Do not waste the power of the opening moments. Get your audience involved immediately. Let them know you won’t waste their time. Their attention naturally high, they are spending the first couple of minutes sizing up you and your case.
They are begging you — tell me the story. I need to understand your case. Make it as clear as you can. This is the essence of advocacy — the telling of the true story of the case. Do it with a jolt, not a whimper. Don’t waste this precious moment with inanities, words of appreciation or other trite boring phrases.
Begin with a dramatic statement. “Yesterday, December 7th 1941, a date which will live in infamy.” Spend a lot of time working on your first sentence. Prepare it, polish it, and practice it. Then practice it some more.
For getting attention it is hard to beat the opening lines spoken by Gideon Hausner in Adolf Eichmann’s trial:
“When I stand before you here, Judges of Israel, to lead the prosecution of Adolf Eichmann, I am not standing alone. With me are six million accusers. But they cannot rise to their feet and point an accusing finger towards him who sits in the dock and cry: I accuse. For their ashes are piled up on the hills of Auschwitz and the fields of Treblinka and are strewn in the forests of Poland. Their graves are scattered throughout the length and breadth of Europe. Their blood cries out, but their voice is not heard. Therefore I will be their spokesman.”
Here is David Ball in a civil case:
A police officer is never allowed to needlessly endanger anyone. Experts from the Indiana Police Training Center, along with every police officer who will testify, will agree that a police officer is not allowed to use more force than necessary, not even when making an arrest.
This is because using more force than necessary can needlessly endanger people, which everyone agrees is never allowed. They will also agree that when a police officer uses more force than necessary, and as a result injures someone, the officer is responsible for the harm.
Now let me tell you the story of what happened in this case.”
Read the first 144 words (about one minute) of the prosecution’s opening statement from the O.J. Simpson murder trial:
“Your Honor, Judge Ito, Mr. Cochran and Mr. Shapiro and Dean Uelmen, to my colleagues seated here today in front of you and to the real parties in interest in this case, the Brown family, the Goldman family and the Simpson family and to you, ladies and gentlemen of the jury, good morning. I think it’s fair to say that I have the toughest job in town today except for the job that you have. Your job may just be a little bit tougher. It’s your job — like my job, we both have a central focus, a single objective, and that objective is justice obviously. It’s going to be a long trial and I want you to know how much we appreciate your being on the panel. We appreciate the personal sacrifices you’re making by being sequestered. We understand that can be difficult.”
Why does Marcia Clark think that the jury’s job will be tough? Shouldn’t she say they have a strong case?
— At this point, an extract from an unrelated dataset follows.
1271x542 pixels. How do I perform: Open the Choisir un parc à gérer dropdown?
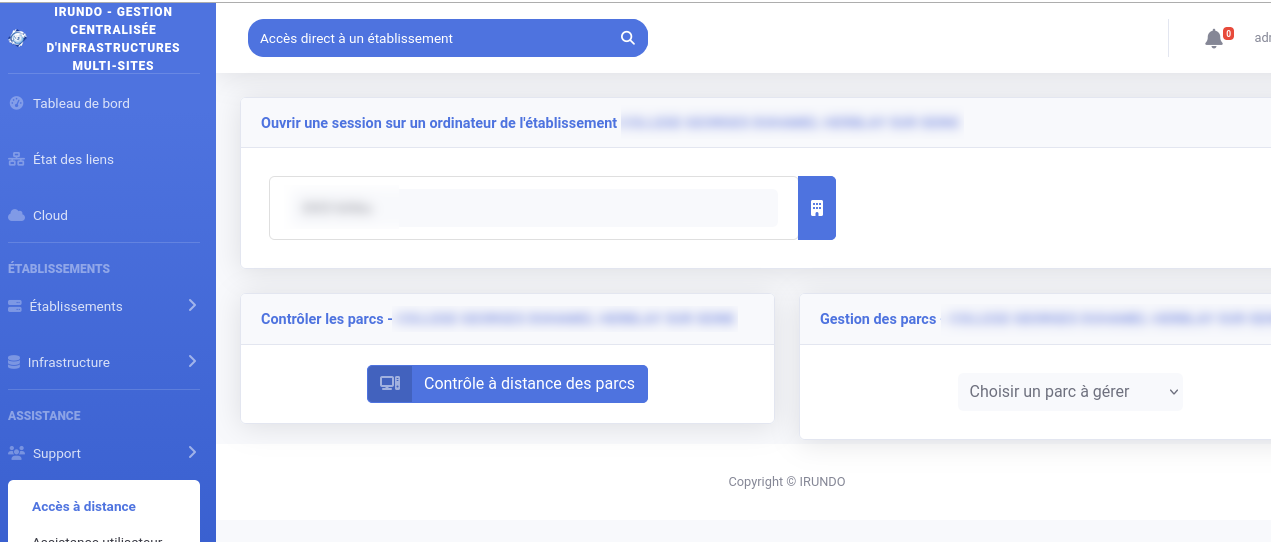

Rather than grabbing the jurors’ attention demonstrating the strength of their case, the prosecution begins by essentially saying, “This is a tough case to prosecute and you have a hard job.” It didn’t get much better after that. By the time she gets around to talking about the murder, the jurors may have tuned her out, because she didn’t give them any reason to listen to him.
Now compare that drivel with the first 148 words (again, about one minute) of the opening statement given in the civil case:
“On a June evening, the 12th of June, 1994, Nicole Brown Simpson just finished putting her ten-year-old daughter, Sydney, and her six-year-old son, Justin, down to bed. She filled her bathtub with water. She lit some candles, began to get ready to take a bath and relax for the evening. Nicole then called the restaurant and asked to speak to a friendly young waiter there. Nicole asked this young waiter if he would be kind enough to drop her mother’s glasses off. The young man obliged and said he would drop the glasses off shortly after work, on his way to meet his friend in Marina Del Rey. The young man’s name was Ron Goldman. He was 25 year old. With the glasses in hand, Ron walked out of the restaurant, walked the few minutes to his apartment nearby, to change. He left the restaurant at 9:50 p.m.”
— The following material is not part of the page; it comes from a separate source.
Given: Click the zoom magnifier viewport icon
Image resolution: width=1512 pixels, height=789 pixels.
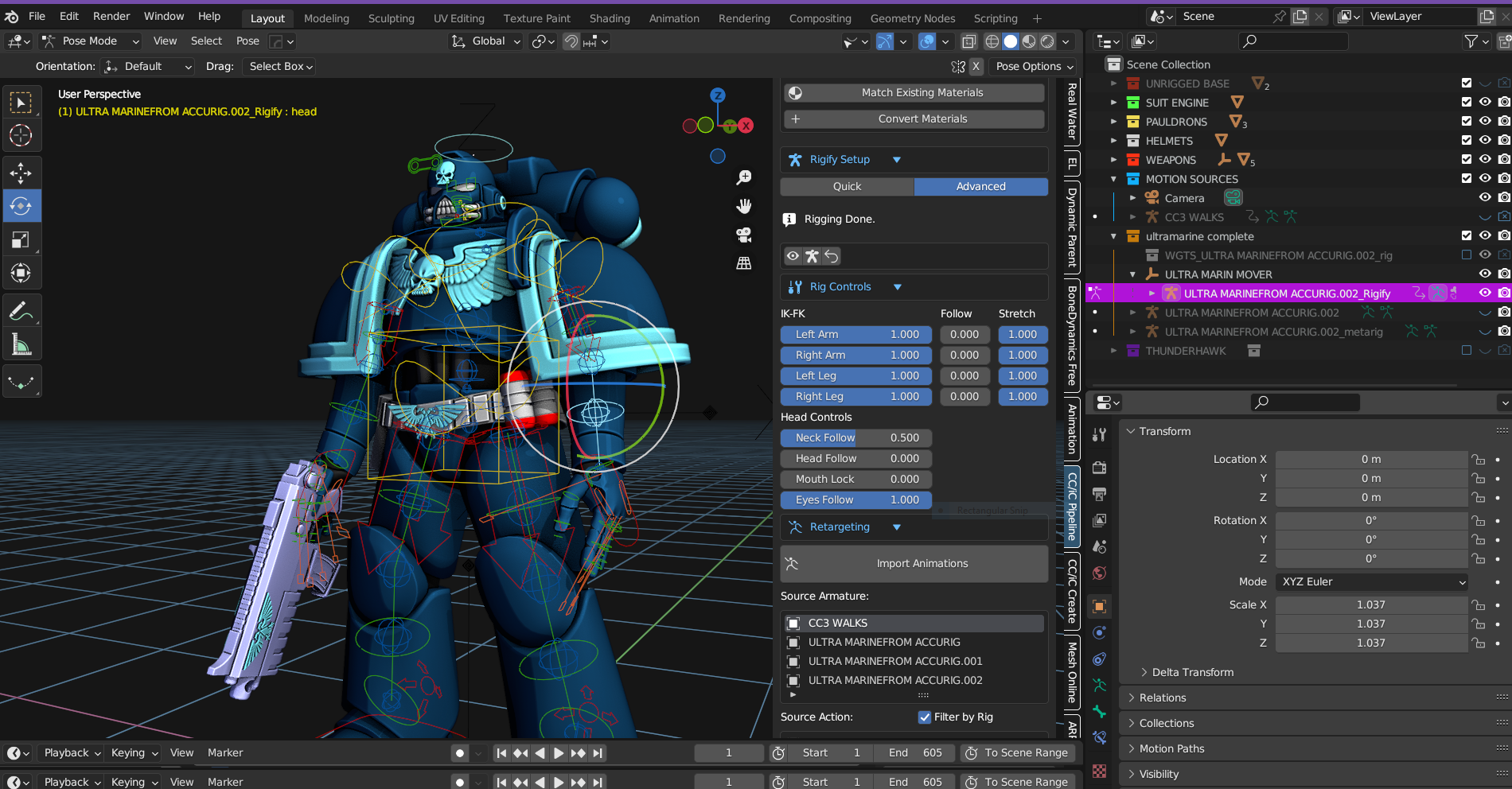Looking at the screenshot, I should (744, 177).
You must grab their attention within the first few minutes and give them a compelling reason to listen to your case. Don’t squander this opportunity by wasting their time telling them how a trial works, re-introducing yourself, or thanking them for their time. The jurors will never be more interested in what you have to say than during these first few moments of your opening statement. Yet lawyers continually waste these first moments with blather like:
“Nothing I have to say is evidence.”
“An opening statement is my chance to outline for you what the evidence will show . . .”
“This is my chance to show you how the pieces of the puzzle fit together . . .”
“An opening statement is like a recipe for a cake . . .”
“This is what we attorneys call an opening statement . . .”
“Thank you for being here.”
“I am privileged to represent Sally Smith.”
“Opening is like a roadmap.” (Wow they are exciting!)
“What I say is not evidence . . .”
“Jury service is an honorable tradition and I want to thank you for taking time out of your busy schedules to serve on this jury . . .”
The opening is the story of the case, not what you are going to say but what happened to the people. Forget the vapid cliches of jigsaw puzzles, road maps or my favorite, the table of contents. Instead think of those clever 30-second multi-million dollar Superbowl commercials. They certainly get our attention.
Start with a clear statement of the theme of your case. It should be short, consisting of a couple of sentences which disclose the factual and emotional bases for your case. A good example came out of our first mock trial today. This should have been the first sentence of the defense opening:
“This case is about a desperate father who trusted the wrong person at the wrong time and ended up in the wrong seat here in the courtroom.”